EXERCISE GOAL:
Write the entries out again in full and unchanged, dropping every image.

※ ※ ※

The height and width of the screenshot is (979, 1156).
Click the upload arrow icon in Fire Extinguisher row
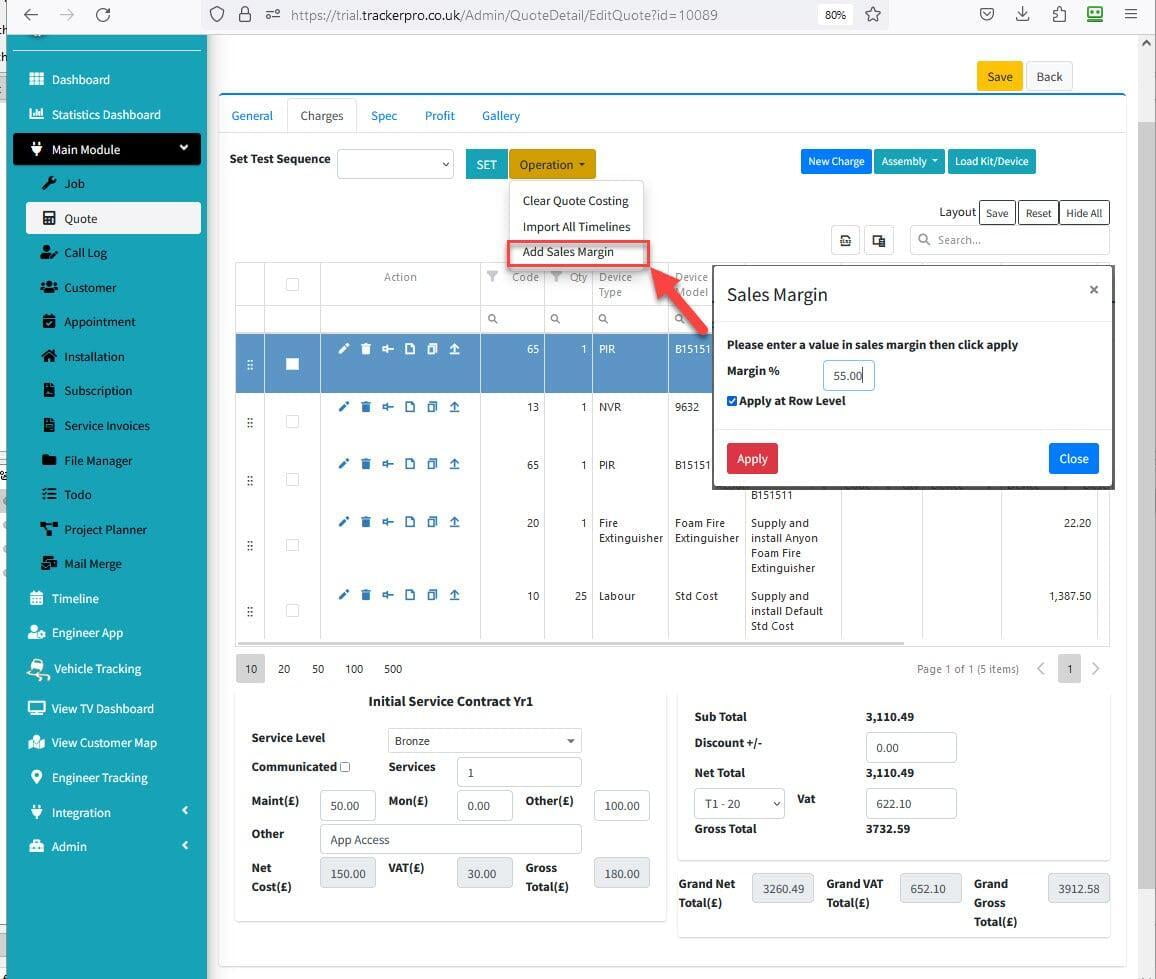[454, 522]

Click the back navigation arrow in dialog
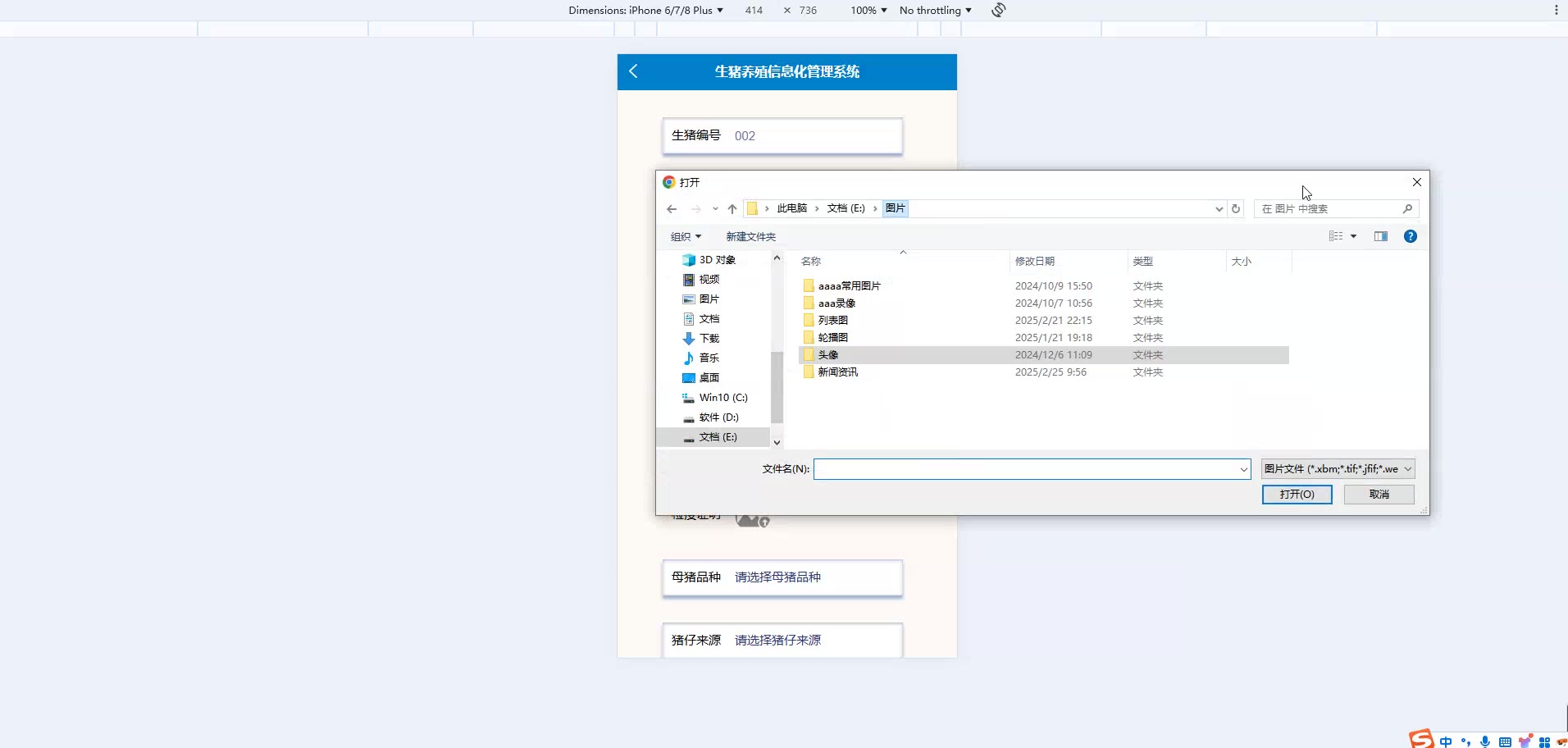tap(672, 209)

※ ※ ※

SOLUTION FOR THIS EXERCISE:
The height and width of the screenshot is (979, 1156).
Click the upload arrow icon in Fire Extinguisher row
[454, 522]

Click the back navigation arrow in dialog
tap(672, 209)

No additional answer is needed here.